Have you tested both functions with a larger string? About 20 KiB or something? From the code I've seen ESCAPE-STRING seems to be optimized that way that it outputs larger chunks of code between the characters that needed escaping.
Regards, Stefan
On 9/8/05, Stefan Scholl sscholl@common-lisp.net wrote:
ESCAPE-STRING gets called when the symbol ESC is found inside CL-WHO's WITH-HTML-OUTPUT-TO-STRING
That's what I discovered while looking at the Unicode issue a couple of days ago. Does this mean that we don't need #'escape-for-html at all, and can just call #'escape-string in its place?
Assuming, of course, that you don't have bigger and better plans for #'escape-for-html in the future.
Have you tested both functions with a larger string? About 20 KiB or something? From the code I've seen ESCAPE-STRING seems to be optimized that way that it outputs larger chunks of code between the characters that needed escaping.
The code looks like it's optimised for large blocks of characters which don't need to be escaped, with just a few escaped characters here and there. Of course, since we're not using it to escape all chars > 127, that should describe most text that it gets called on.
I only tested it on a small string, ~100B. 1.5e6 iterations of #'escape-for-html ran in 282s, averaged over several runs, while #'esacape-string took 412s. Not the most scientific test, I'm sure, but I was just looking for big, order-of-magnitude differences.
On 2005-09-08 11:06:08, Ian Clelland wrote:
On 9/8/05, Stefan Scholl sscholl@common-lisp.net wrote:
ESCAPE-STRING gets called when the symbol ESC is found inside CL-WHO's WITH-HTML-OUTPUT-TO-STRING
That's what I discovered while looking at the Unicode issue a couple of days ago. Does this mean that we don't need #'escape-for-html at all, and can just call #'escape-string in its place?
Yes, we can. :-)
Assuming, of course, that you don't have bigger and better plans for #'escape-for-html in the future.
Not at the moment. ESCAPE-FOR-HTML came first -- before CL-WHO.

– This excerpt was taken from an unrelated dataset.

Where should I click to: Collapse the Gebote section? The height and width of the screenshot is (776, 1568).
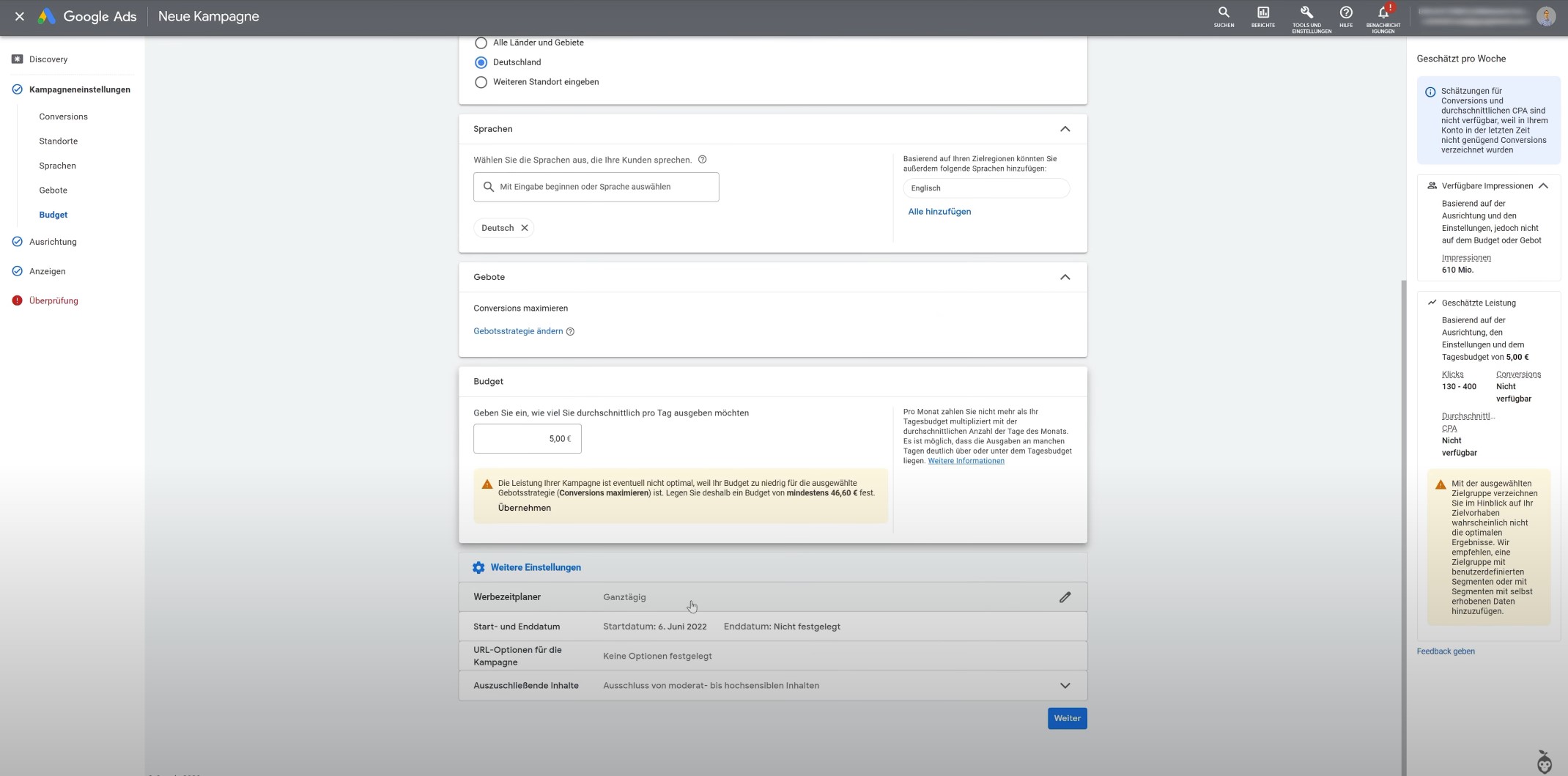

I've just tested ESCAPE-FOR-HTML and ESCAPE-STRING on my slow (Dual Pentium III, 650 MHz, 512 MiB RAM) system:
WIKI> (let ((data (contents-of-file "Testpage"))) (time (test-escape-string data 10000)))
Warning: TIME form in a non-null environment, forced to interpret. Compiling entire form will produce more accurate times.
; Evaluation took: ; 106.06 seconds of real time ; 102.52042 seconds of user run time ; 3.545461 seconds of system run time ; 68,755,459,972 CPU cycles ; [Run times include 5.84 seconds GC run time] ; 0 page faults and ; 820,724,440 bytes consed. ; NIL WIKI> (let ((data (contents-of-file "Testpage"))) (time (test-escape-for-html data 10000)))
Warning: TIME form in a non-null environment, forced to interpret. Compiling entire form will produce more accurate times.
; Evaluation took: ; 106.14 seconds of real time ; 100.6897 seconds of user run time ; 5.441173 seconds of system run time ; 68,810,304,097 CPU cycles ; [Run times include 7.21 seconds GC run time] ; 0 page faults and ; 1,140,486,136 bytes consed. ; NIL
(Test loop is inside the _compiled_ test functions.)
"Testpage" has 32 KiB and 4 #& to escape. In lines 18, 42, 103, and 368 of 433 lines. CMUCL 18e, Linux 2.6.
ESCAPE-STRING seems to be better with this kind of texts. It's a bit early to optimize a program, but not too early to decide if a function is obsolete when there's an alternative.
Regards, Stefan
PS: Removed ESCAPE-FOR-HTML in development repository.
On 9/9/05, Stefan Scholl sscholl@common-lisp.net wrote:
On 2005-09-08 11:06:08, Ian Clelland wrote:
On 9/8/05, Stefan Scholl sscholl@common-lisp.net wrote:
ESCAPE-STRING seems to be better with this kind of texts. It's a bit early to optimize a program, but not too early to decide if a function is obsolete when there's an alternative.
It's all still working well over here (that darcs repository is already coming in handy :)
I agree, it's never too early to remove redundant code and simplify the system.